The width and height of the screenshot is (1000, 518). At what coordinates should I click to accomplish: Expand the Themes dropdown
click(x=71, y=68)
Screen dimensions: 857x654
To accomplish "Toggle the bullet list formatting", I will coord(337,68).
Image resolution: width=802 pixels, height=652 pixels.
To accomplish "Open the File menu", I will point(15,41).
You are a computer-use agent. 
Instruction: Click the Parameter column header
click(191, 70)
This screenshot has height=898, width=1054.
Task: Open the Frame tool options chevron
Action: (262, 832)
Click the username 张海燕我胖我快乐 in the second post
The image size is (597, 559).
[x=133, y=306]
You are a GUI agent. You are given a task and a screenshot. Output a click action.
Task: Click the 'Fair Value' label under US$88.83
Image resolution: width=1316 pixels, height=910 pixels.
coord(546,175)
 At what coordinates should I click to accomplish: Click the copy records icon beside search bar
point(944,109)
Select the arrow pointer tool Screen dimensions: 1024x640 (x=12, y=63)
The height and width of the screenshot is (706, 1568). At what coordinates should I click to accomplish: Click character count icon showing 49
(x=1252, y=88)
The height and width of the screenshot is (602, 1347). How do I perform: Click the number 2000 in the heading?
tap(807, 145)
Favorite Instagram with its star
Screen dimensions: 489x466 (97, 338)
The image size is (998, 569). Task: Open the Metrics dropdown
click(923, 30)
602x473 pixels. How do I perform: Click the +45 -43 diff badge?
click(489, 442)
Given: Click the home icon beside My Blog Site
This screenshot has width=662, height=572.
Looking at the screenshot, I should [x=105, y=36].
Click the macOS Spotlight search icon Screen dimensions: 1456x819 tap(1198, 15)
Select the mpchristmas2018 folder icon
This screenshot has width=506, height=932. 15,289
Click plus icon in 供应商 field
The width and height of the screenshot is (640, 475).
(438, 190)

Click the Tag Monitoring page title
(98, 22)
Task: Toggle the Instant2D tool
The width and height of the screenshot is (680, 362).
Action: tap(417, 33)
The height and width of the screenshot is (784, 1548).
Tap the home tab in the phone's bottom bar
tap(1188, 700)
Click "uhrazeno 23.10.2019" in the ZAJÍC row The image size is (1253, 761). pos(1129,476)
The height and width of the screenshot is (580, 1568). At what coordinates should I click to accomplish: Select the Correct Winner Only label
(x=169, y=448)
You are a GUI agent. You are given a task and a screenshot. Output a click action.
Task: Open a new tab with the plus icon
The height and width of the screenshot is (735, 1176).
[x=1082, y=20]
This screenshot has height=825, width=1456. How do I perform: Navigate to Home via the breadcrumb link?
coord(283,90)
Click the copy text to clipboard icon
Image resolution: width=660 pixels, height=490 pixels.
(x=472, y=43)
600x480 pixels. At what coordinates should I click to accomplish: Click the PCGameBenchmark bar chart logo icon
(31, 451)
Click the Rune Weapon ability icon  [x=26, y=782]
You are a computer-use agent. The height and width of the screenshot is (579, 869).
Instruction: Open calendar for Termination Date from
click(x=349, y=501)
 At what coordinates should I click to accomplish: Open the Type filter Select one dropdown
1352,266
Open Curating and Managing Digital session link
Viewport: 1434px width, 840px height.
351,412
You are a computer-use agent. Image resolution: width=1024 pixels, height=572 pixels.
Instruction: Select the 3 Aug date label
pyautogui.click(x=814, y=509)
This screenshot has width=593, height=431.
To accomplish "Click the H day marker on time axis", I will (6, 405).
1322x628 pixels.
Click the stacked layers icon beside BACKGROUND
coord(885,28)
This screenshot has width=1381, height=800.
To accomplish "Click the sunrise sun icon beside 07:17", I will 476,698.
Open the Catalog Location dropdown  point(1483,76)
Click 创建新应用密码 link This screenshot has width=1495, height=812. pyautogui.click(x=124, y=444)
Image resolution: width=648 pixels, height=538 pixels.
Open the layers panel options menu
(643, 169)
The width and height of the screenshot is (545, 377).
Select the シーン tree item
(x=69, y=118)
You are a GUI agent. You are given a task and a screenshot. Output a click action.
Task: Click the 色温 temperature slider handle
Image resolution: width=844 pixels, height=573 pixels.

### WORK TO DO
Copy out the entries above word for word, starting at the line containing "The height and width of the screenshot is (580, 1568)." and ending at the line containing "[x=1082, y=20]".

### EXPECTED OUTPUT
The height and width of the screenshot is (580, 1568). At what coordinates should I click to accomplish: Select the Correct Winner Only label
(x=169, y=448)
You are a GUI agent. You are given a task and a screenshot. Output a click action.
Task: Open a new tab with the plus icon
The height and width of the screenshot is (735, 1176).
[x=1082, y=20]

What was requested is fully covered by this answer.